CEVAP: Davalı … vekili cevap dilekçesinde özetle; Davacı tarafça dilekçede bahsedilen sözleşmenin ibraz edilmediğini, müvekkilinin, davacı tarafından hiçbir surette görevlendirilmediğini, böyle bir görevlendirmeyi gerektirecek bir hukuki ilişki kurulmadığını, davacı tarafın iddialarının tamamen hukuki dayanaktan yoksun, haksız kazanç temin etmeye yönelik olduğunu, bu nedenlerle bu bağlamda davacı yana H.M.K 119/2 Maddesi gereği, 1 haftalık kesin süre içinde, davasını dayandırdığı “hizmet sözleşmesinin ve davaya dair her türlü yazılı belge aslını” ibraz etmesi, ibraz etmediği takdirde, davanın açılmamış sayılmasına karar verileceği ihtaratı ile davanın açılmamış sayılmasına karar verilmesi, haksız ve hukuki dayanaktan yoksun davanın esastan reddine karar verilmesi, davanın zamanaşımı yönünden reddine karar verilmesini, yargılama gideri ve vekalet ücretinin karşı tarafa yükletilmesine karar verilmesini beyan ve talep etmiştir. Davalı … Ticaret Limited Şirkete vekili cevap dilekçesinde özetle; Davacı tarafça dilekçede bahsedilen sözleşmenin dosyaya ibraz edilmediğini, müvekkili şirket ile davacı arasında hiçbir surette, simsarlık ilişkisi – sözleşmesi kurulmadığını, davacıdan bu yönde hiçbir hizmet almadığını, davacının bu iddialarının tamamen hukuki dayanaktan yoksun, haksız kazanç temin etmeye yönelik olan, gerçeğe aykırı iddialar olduğunu, müvekkilinin emlak danışmanlığı hizmetini sadece, kendi nam ve hesabına hareket eden diğer davalı …’ dan almakta olup, yalnızca onunla muhatap olduğunu, davacının davasını dayandırdığı “simsarlık – hizmet sözleşmesinin ve davaya dair her türlü yazılı belge aslını” ibraz etmesi, ibraz etmediği takdirde, davanın açılmamış sayılmasına karar verileceği ihtaratı ile davanın açılmamış sayılmasına karar verilmesini, haksız ve hukuki dayanaktan yoksun davanın esastan reddine karar verilmesi, davanın zamanaşımı yönünden reddine karar verilmesini, yargılama gideri ve vekalet ücretinin karşı tarafa yükletilmesine karar verilmesini beyan ve talep etmiştir.
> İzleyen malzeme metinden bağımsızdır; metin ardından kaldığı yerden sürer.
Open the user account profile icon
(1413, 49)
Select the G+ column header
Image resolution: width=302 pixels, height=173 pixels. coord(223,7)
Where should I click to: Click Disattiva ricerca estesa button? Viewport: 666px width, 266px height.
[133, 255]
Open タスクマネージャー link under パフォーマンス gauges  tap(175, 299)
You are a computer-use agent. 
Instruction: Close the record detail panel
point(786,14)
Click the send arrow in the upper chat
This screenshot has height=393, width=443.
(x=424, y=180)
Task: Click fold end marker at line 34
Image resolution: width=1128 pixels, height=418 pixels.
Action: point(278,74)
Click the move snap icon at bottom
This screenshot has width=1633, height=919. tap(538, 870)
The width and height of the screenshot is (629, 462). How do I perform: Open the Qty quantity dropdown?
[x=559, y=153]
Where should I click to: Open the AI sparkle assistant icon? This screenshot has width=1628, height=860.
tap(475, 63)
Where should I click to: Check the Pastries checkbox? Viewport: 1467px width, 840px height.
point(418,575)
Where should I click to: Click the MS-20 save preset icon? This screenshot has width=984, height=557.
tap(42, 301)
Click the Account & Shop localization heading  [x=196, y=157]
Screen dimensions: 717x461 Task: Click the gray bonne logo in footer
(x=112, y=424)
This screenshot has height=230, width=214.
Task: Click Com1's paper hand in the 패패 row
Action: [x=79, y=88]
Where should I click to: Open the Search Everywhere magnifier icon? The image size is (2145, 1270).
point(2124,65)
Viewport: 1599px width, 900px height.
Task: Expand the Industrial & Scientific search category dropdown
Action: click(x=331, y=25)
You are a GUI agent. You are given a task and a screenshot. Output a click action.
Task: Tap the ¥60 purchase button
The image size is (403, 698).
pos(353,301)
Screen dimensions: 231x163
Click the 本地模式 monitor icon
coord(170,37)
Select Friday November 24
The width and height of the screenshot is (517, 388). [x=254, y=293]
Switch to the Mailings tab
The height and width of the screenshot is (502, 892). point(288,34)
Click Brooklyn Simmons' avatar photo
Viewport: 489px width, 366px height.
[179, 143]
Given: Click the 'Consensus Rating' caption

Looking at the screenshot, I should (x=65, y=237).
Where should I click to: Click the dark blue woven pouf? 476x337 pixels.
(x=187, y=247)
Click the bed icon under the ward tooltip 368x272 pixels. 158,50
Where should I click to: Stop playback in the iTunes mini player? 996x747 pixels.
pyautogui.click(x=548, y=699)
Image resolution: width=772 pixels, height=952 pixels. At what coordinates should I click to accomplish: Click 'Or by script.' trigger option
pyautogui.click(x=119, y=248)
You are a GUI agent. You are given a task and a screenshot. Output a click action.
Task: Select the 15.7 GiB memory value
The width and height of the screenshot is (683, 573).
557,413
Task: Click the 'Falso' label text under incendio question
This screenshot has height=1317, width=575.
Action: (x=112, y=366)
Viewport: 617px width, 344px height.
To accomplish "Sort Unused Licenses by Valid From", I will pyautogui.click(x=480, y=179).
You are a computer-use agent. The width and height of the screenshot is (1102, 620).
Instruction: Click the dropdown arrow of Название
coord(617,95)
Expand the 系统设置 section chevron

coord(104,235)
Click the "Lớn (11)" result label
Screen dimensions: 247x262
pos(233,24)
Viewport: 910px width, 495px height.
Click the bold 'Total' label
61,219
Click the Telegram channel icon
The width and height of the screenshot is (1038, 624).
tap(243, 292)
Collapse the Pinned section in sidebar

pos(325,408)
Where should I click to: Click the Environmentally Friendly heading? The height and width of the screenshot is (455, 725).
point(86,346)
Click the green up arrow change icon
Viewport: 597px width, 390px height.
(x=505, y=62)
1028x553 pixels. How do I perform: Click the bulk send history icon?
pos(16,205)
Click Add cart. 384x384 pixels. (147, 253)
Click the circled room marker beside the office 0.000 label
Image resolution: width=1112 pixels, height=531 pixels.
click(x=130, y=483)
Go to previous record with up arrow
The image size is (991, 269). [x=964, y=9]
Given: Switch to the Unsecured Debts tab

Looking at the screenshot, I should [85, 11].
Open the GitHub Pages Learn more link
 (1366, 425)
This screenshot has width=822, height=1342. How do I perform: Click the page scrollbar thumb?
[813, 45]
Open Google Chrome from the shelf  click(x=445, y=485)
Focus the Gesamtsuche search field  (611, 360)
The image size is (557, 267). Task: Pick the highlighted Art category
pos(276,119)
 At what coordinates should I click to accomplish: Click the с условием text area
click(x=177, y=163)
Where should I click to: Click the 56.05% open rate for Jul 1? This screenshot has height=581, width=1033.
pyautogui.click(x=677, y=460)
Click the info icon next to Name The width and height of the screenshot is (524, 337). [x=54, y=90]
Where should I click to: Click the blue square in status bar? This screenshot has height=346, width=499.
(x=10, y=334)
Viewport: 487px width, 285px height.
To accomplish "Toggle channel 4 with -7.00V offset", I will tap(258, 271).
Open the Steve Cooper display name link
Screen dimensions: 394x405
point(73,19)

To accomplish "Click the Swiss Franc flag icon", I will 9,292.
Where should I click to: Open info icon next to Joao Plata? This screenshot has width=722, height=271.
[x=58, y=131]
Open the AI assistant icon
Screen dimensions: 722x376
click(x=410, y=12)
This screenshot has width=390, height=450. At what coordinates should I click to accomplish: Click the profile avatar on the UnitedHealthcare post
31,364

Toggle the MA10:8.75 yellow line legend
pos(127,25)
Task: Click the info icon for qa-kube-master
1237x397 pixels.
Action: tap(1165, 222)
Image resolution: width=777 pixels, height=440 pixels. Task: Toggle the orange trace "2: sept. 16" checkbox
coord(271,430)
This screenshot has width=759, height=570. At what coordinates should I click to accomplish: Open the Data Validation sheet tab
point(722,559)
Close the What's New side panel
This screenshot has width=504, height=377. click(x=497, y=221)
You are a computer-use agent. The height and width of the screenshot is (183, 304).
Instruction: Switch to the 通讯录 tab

İLK DERECE MAHKEMESİ KARARI: İstinaf incelemesine konu kararı veren ilk derece Mahkemesince eldeki dava hakkında yapılan yargılama sonunda, “davacının istemi simsarlık sözleşmesi gereğince alacağın (bir miktar paranın ödenmesi) davalılardan tahsil edilmesi isteğine ilişkindir. Dava görevsizlik kararı veren İstanbul Anadolu 1. Asliye Hukuk Mahkemesinde 20.02.2019 tarihinde açılmış olup dava açılış tarihi olan 20.02.2019 tarihi itibariyle işbu ticari dava zorunlu arabuluculuğa tabidir. Davanın görevsiz mahkemede açılmış olması bu sonucu değiştirmemektedir. Bu cümleden olmak üzere işbu davada dava dilekçesine arabuluculuk faaliyeti sonunda anlaşmaya varılamadığına ilişkin son tutanağın aslı veya arabulucu tarafından onaylanmış bir örneği eklenmediği gibi dava dilekçesinde bu yönde hiçbir açıklama da yapılmamıştır. Mahkememizce yapılan duruşmada her ne kadar davacı vekili tarafından görevsizlik kararı sonucunda arabuluculuğa başvurulduğu ve sürecin anlaşmazlık ile sonuçlandığı beyan edilse de, davalı vekili tarafından bu eksikliğe yönelik yapılan doğrudan vurgu ve itiraza göre HMK’nın 115/3 maddesi şartlarının da oluşmadığı sonuç ve kanaati hasıl olmuştur. Filhakika, yasaya göre Arabulucuya başvurulmadan dava açıldığının anlaşılması halinde herhangi bir işlem yapılmaksızın davanın, dava şartı yokluğu sebebiyle usulden reddine karar verilmesi zorunlu olmuştur. (BKZ; ANTALYA BAM 11.HD.2021/1492 E.2021/1204 K.) Binaenaleyh; 6102 sayılı TTK’nin 5/A, 6325 sayılı Hukuk Uyuşmazlıklarında Arabuluculuk Kanunu’nun 18/A maddesinin 2. Bendinin son cümlesi ve HMK’nin 114/(2) ve 115. Maddeleri uyarınca davanın dava şartı yokluğu nedeniyle usulden reddine” karar verilmiştir.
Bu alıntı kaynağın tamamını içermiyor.